======== Exercise input ========

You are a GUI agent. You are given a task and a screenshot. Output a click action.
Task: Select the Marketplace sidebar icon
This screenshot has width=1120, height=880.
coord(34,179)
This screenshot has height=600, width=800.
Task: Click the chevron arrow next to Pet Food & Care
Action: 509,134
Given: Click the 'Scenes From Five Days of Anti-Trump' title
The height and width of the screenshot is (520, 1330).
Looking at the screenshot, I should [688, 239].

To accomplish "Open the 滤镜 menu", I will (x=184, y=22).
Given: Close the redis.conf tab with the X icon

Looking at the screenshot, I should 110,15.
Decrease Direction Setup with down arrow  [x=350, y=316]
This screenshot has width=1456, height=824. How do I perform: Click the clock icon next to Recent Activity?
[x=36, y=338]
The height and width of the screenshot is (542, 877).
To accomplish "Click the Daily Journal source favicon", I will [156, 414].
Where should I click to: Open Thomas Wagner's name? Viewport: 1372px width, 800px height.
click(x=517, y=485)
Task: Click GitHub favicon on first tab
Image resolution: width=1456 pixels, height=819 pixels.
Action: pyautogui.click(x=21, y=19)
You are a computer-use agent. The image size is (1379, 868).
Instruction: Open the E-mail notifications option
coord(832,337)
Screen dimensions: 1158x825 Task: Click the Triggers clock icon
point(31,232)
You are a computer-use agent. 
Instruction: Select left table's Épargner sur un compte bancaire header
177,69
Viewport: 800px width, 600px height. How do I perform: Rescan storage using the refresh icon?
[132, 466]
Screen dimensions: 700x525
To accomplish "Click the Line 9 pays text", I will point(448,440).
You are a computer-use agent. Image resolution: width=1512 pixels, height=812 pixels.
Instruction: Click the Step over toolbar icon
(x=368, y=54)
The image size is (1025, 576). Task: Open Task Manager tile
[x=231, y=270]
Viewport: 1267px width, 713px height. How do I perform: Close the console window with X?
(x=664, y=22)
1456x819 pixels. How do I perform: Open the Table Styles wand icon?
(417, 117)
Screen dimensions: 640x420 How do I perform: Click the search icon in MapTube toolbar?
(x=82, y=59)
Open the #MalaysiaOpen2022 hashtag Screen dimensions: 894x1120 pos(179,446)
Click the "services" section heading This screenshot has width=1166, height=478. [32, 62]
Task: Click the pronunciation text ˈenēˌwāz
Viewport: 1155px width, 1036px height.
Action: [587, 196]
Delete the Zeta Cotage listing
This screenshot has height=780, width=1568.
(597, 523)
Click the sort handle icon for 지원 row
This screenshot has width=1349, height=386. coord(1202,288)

========

Do this: Render all of the data above as a JSON array of strings, with one string per line and blank lines omitted.

Written reply:
[
  "You are a GUI agent. You are given a task and a screenshot. Output a click action.",
  "Task: Select the Marketplace sidebar icon",
  "This screenshot has width=1120, height=880.",
  "coord(34,179)",
  "This screenshot has height=600, width=800.",
  "Task: Click the chevron arrow next to Pet Food & Care",
  "Action: 509,134",
  "Given: Click the 'Scenes From Five Days of Anti-Trump' title",
  "The height and width of the screenshot is (520, 1330).",
  "Looking at the screenshot, I should [688, 239].",
  "To accomplish \"Open the 滤镜 menu\", I will (x=184, y=22).",
  "Given: Close the redis.conf tab with the X icon",
  "Looking at the screenshot, I should 110,15.",
  "Decrease Direction Setup with down arrow  [x=350, y=316]",
  "This screenshot has width=1456, height=824. How do I perform: Click the clock icon next to Recent Activity?",
  "[x=36, y=338]",
  "The height and width of the screenshot is (542, 877).",
  "To accomplish \"Click the Daily Journal source favicon\", I will [156, 414].",
  "Where should I click to: Open Thomas Wagner's name? Viewport: 1372px width, 800px height.",
  "click(x=517, y=485)",
  "Task: Click GitHub favicon on first tab",
  "Image resolution: width=1456 pixels, height=819 pixels.",
  "Action: pyautogui.click(x=21, y=19)",
  "You are a computer-use agent. The image size is (1379, 868).",
  "Instruction: Open the E-mail notifications option",
  "coord(832,337)",
  "Screen dimensions: 1158x825 Task: Click the Triggers clock icon",
  "point(31,232)",
  "You are a computer-use agent. ",
  "Instruction: Select left table's Épargner sur un compte bancaire header",
  "177,69",
  "Viewport: 800px width, 600px height. How do I perform: Rescan storage using the refresh icon?",
  "[132, 466]",
  "Screen dimensions: 700x525",
  "To accomplish \"Click the Line 9 pays text\", I will point(448,440).",
  "You are a computer-use agent. Image resolution: width=1512 pixels, height=812 pixels.",
  "Instruction: Click the Step over toolbar icon",
  "(x=368, y=54)",
  "The image size is (1025, 576). Task: Open Task Manager tile",
  "[x=231, y=270]",
  "Viewport: 1267px width, 713px height. How do I perform: Close the console window with X?",
  "(x=664, y=22)",
  "1456x819 pixels. How do I perform: Open the Table Styles wand icon?",
  "(417, 117)",
  "Screen dimensions: 640x420 How do I perform: Click the search icon in MapTube toolbar?",
  "(x=82, y=59)",
  "Open the #MalaysiaOpen2022 hashtag Screen dimensions: 894x1120 pos(179,446)",
  "Click the \"services\" section heading This screenshot has width=1166, height=478. [32, 62]",
  "Task: Click the pronunciation text ˈenēˌwāz",
  "Viewport: 1155px width, 1036px height.",
  "Action: [587, 196]",
  "Delete the Zeta Cotage listing",
  "This screenshot has height=780, width=1568.",
  "(597, 523)",
  "Click the sort handle icon for 지원 row",
  "This screenshot has width=1349, height=386. coord(1202,288)"
]